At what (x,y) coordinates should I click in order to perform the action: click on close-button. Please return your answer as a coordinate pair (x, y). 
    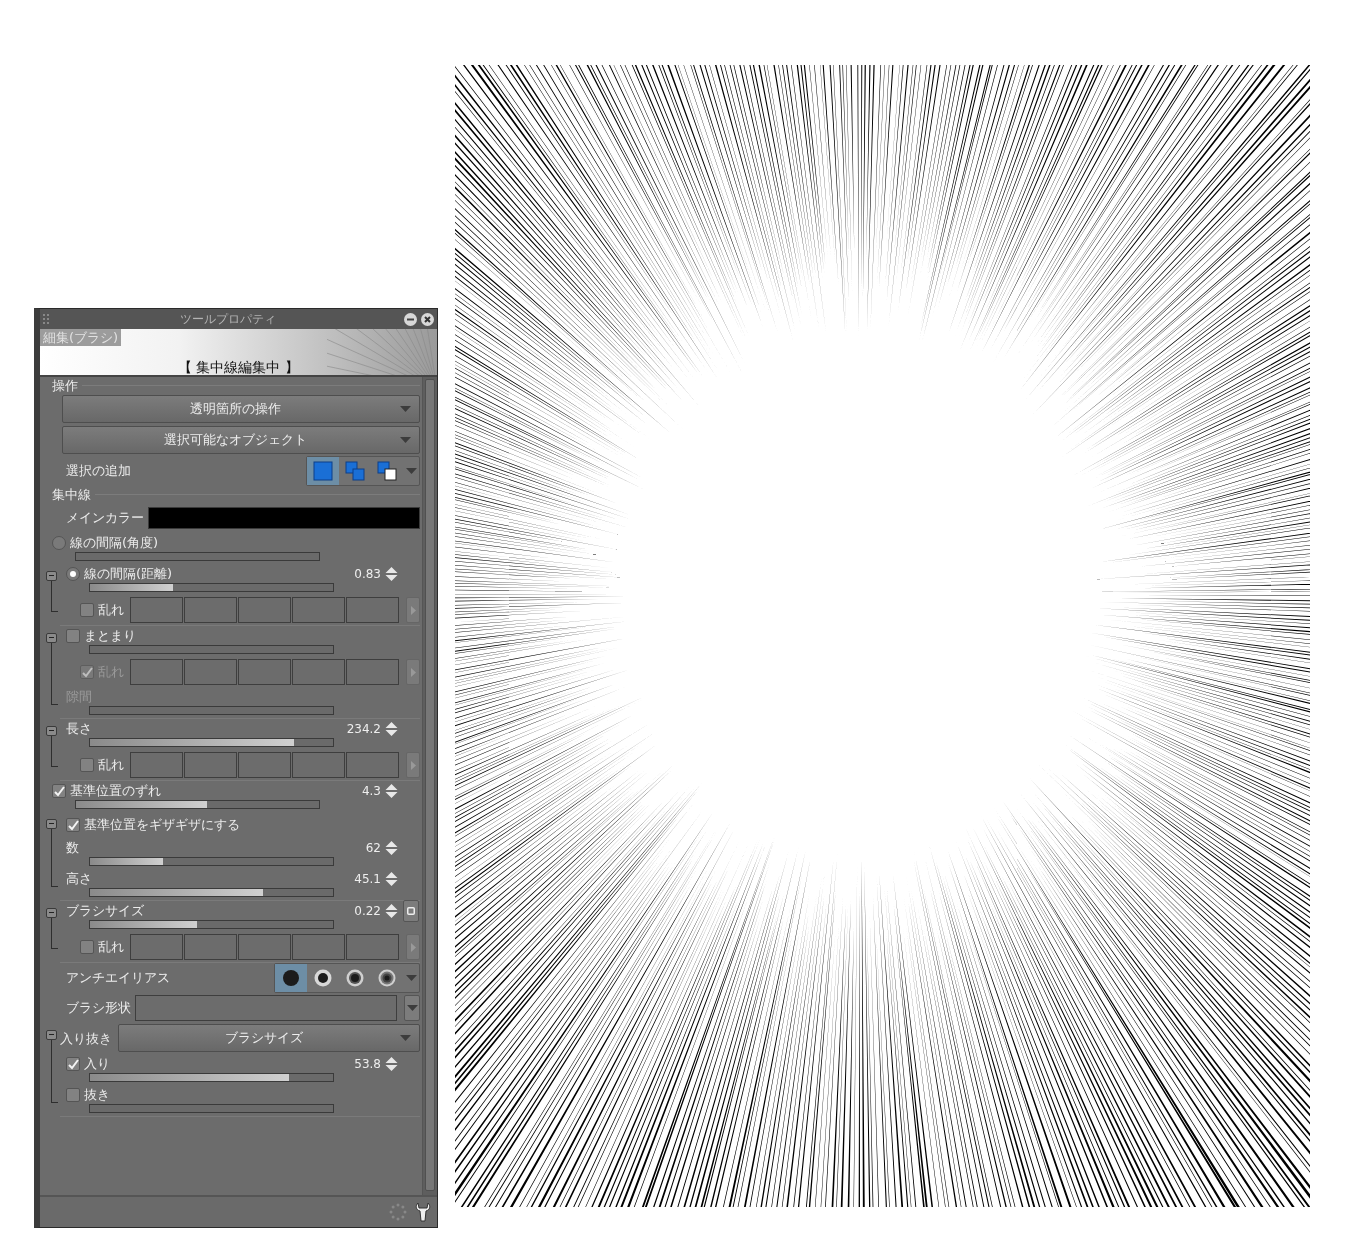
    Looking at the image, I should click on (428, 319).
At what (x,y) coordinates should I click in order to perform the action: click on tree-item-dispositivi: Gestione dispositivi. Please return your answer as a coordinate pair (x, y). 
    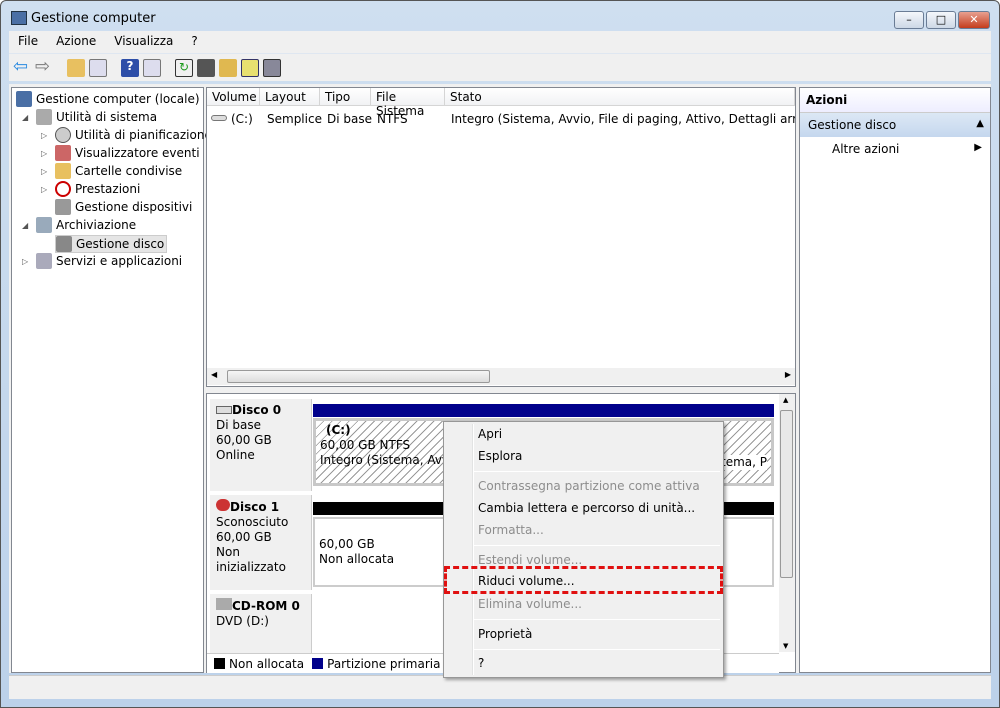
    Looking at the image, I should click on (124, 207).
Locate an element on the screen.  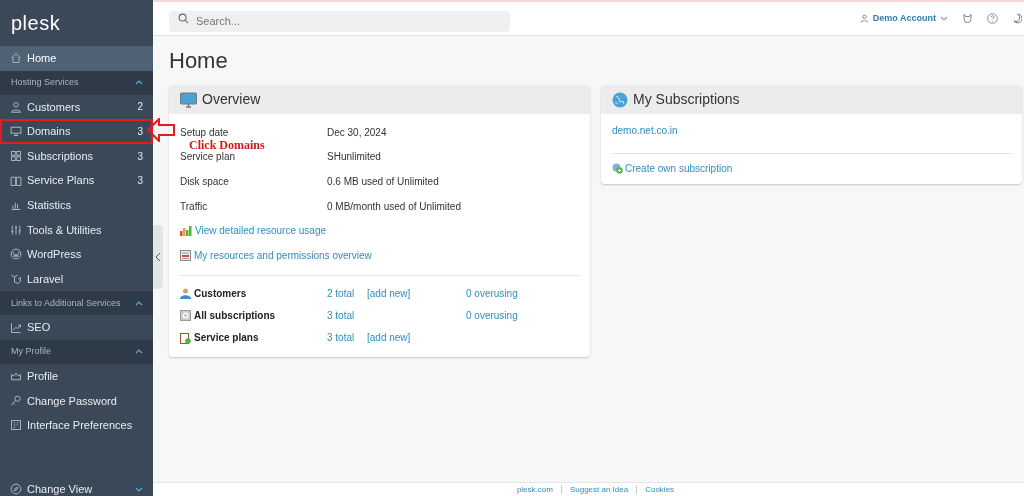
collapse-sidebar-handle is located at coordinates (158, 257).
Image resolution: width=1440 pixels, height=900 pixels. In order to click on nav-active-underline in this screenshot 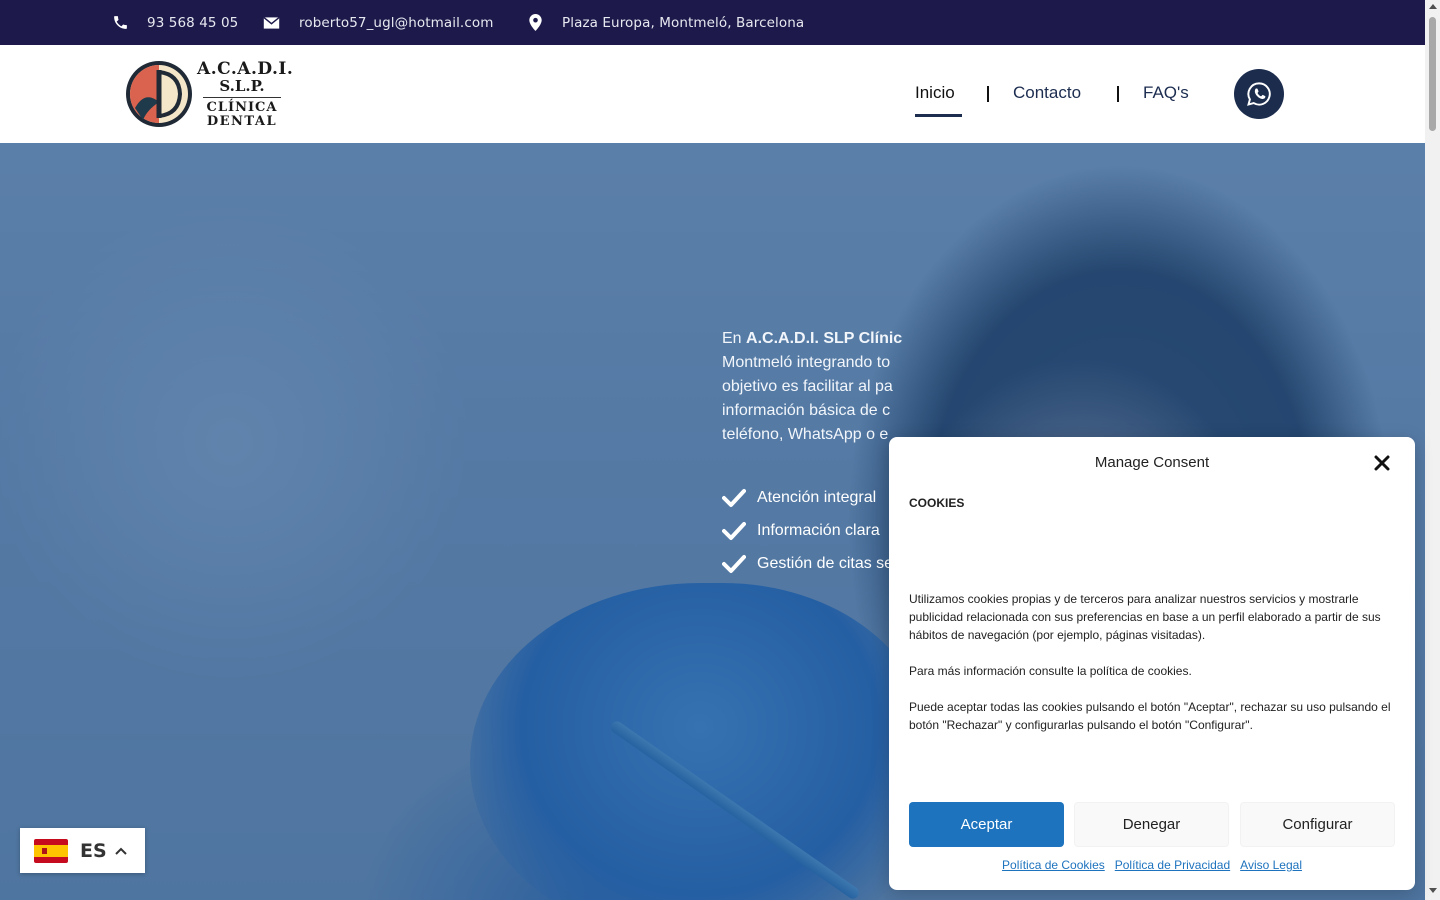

# # # # # # #

◆ **WHAT THIS TASK INVOLVES**
Return each line of the material above that includes the string "answer", copied in full. Case counts.

◆ **SOLUTION TO THIS EXERCISE**
At what (x,y) coordinates should I click in order to perform the action: click on close-button. Please return your answer as a coordinate pair (x, y). 
At what (x,y) coordinates should I click in order to perform the action: click on tree-item-dispositivi: Gestione dispositivi. Please return your answer as a coordinate pair (x, y). 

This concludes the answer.